At least, according to their documentation. Which probably does not make the thing more accurate than, say, an LC1. I didn't learn this about it until after I bought it, and next time I buy, it will not be a PLX Devices, for this very reason.

Thanks,
Pete

I have an Innovate Motorsports unit that requires (too) frequent calibration. It is just a matter of unscrewing the sensor and running a cycle in free air.

That is what has cured similar sounding issues for me.

Check your documentation and FAQ's.

Ciao,
 
Hmmm......

Does it have a protocol for fitting a new sensor? Or startup for a brand new unit?

There may be a backdoor way to get it to calibrate the sensor.

Good luck.
 
video on testing the wideband O2 sensor

[ame="http://www.youtube.com/watch?v=1mb4VmDd0ao&feature=player_embedded"]YouTube - O2 Sensor Test - How to check to see if your aftermarket O2 sensor is bad[/ame]#!
 
What angle was the sensor installed at? If the install angle is not raised enough, the sensor will fail prematurely. Could be worth unplugging it from the harness & checking the pins for corrosion. If the car was consistently running low afr's, the sensor will also fail prematurely.
 
Excellent info, thanks!

I'll try this test and see what happens. Might be the weekend before I can pull the sensor.

Thanks again,
pete
 
I can tell you that after looking at the output of the Innovate on an oscilloscope I will never use one. It was very noisy at the highest sample rate.
 
OK so a new sensor solved the issue....

The old one failed the brake solvent test described in the video.

But now I'm wondering why it died such a premature death. It's only about 2 years old or so, and probably has less than 4000 miles on it. What kills these things (aside from leaded race gas, which I have not run)?

I really don't want to buy a new one every couple years. I have noticed that my ratios under certain conditions look a little rich, for example at idle it's not uncommon for it to read in the 11s. Under part throttle cruise, or even heavy throttle, I can expect to see 12's and 13's. I rarely see 14 or above. Would a prolonged slightly rich condition do this?

If I did want to lean it down a tad, does anybody have any experience with adjustable fuel pressure regulators? Brands or features to look for or avoid? Other gotcha's?

Thanks,
Pete
 
Idle should be closer to stoic - 14's. Part throttle should be 13's - 11-12's under heavy load / WOT conditions. Continuous rich AFR's will definitely kill the sensor in short order.
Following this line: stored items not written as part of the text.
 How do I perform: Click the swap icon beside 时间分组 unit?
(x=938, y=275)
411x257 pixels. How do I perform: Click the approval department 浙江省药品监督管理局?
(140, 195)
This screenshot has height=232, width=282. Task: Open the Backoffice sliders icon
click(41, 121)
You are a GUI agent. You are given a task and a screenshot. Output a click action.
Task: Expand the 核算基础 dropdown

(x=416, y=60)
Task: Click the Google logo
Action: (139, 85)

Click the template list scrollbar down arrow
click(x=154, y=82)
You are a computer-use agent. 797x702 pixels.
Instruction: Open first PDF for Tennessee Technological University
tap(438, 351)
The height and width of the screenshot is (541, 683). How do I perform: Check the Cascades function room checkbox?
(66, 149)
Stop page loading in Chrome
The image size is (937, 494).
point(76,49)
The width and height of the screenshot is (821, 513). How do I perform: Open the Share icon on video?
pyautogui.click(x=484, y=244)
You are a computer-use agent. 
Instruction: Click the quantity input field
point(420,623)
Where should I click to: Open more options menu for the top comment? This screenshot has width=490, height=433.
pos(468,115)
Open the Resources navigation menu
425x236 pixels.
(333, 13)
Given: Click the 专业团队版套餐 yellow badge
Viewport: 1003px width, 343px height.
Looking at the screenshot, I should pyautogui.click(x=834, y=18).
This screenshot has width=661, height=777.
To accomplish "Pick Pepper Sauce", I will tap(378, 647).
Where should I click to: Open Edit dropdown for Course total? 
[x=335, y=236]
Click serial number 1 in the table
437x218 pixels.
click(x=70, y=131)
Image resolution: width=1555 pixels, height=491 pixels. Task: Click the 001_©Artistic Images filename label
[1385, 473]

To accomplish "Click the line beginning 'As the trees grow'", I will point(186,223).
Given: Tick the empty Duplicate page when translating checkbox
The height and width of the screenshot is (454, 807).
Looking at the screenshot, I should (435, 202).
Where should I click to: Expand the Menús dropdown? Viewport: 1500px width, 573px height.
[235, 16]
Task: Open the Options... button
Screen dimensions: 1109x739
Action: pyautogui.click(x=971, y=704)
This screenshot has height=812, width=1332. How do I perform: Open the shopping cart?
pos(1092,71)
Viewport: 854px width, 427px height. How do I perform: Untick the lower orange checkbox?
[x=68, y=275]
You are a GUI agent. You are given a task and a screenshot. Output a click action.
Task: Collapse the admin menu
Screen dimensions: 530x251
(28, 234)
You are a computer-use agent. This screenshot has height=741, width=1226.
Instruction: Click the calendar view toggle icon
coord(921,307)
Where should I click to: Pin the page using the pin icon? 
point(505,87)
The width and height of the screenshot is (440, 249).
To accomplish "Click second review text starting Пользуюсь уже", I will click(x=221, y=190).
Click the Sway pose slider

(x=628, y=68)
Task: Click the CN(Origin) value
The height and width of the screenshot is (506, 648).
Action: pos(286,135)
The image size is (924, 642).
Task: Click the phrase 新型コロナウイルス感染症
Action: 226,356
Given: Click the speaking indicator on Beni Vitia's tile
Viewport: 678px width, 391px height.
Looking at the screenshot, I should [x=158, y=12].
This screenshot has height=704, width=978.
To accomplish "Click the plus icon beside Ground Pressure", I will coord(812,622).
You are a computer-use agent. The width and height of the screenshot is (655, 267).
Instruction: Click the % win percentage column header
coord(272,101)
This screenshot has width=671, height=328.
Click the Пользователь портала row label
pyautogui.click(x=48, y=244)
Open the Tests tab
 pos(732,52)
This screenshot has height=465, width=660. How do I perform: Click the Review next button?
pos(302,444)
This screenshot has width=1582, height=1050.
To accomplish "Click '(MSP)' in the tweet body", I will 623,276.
The fact that you only have driven 4K is probably even worse on it, since it is then subject to more rich warmup conditions than highway cruising where it could potentially clear off the buildup.

Maybe lean out your AFM flap, bump up the timing, widen the plug gap?

Check regulated fuel pressure - maybe your FPR is actually running too high pressure as it is, or leaking past the diaphragm.

The old one failed the brake solvent test described in the video.

But now I'm wondering why it died such a premature death. It's only about 2 years old or so, and probably has less than 4000 miles on it. What kills these things (aside from leaded race gas, which I have not run)?

I really don't want to buy a new one every couple years. I have noticed that my ratios under certain conditions look a little rich, for example at idle it's not uncommon for it to read in the 11s. Under part throttle cruise, or even heavy throttle, I can expect to see 12's and 13's. I rarely see 14 or above. Would a prolonged slightly rich condition do this?

If I did want to lean it down a tad, does anybody have any experience with adjustable fuel pressure regulators? Brands or features to look for or avoid? Other gotcha's?

Thanks,
Pete
 
The timing for this thread is actually perfect as I was just about to post a thread about my AFR gauge aswell. I recently purchased an AEM wideband with a Bosch O2 sensor and I've noticed that it reads 14.7 at idle which is good so I've read and during WOT it reads between 12.6 and 13.8 but when I take my foot off the gas the reading jumps up to 16+ so is that normal behaviour because I've taken my foot off the gas?

My X is twin carbed if that matters.

'PeteX1/9
 
Sounds about right to me...

The timing for this thread is actually perfect as I was just about to post a thread about my AFR gauge aswell. I recently purchased an AEM wideband with a Bosch O2 sensor and I've noticed that it reads 14.7 at idle which is good so I've read and during WOT it reads between 12.6 and 13.8 but when I take my foot off the gas the reading jumps up to 16+ so is that normal behaviour because I've taken my foot off the gas?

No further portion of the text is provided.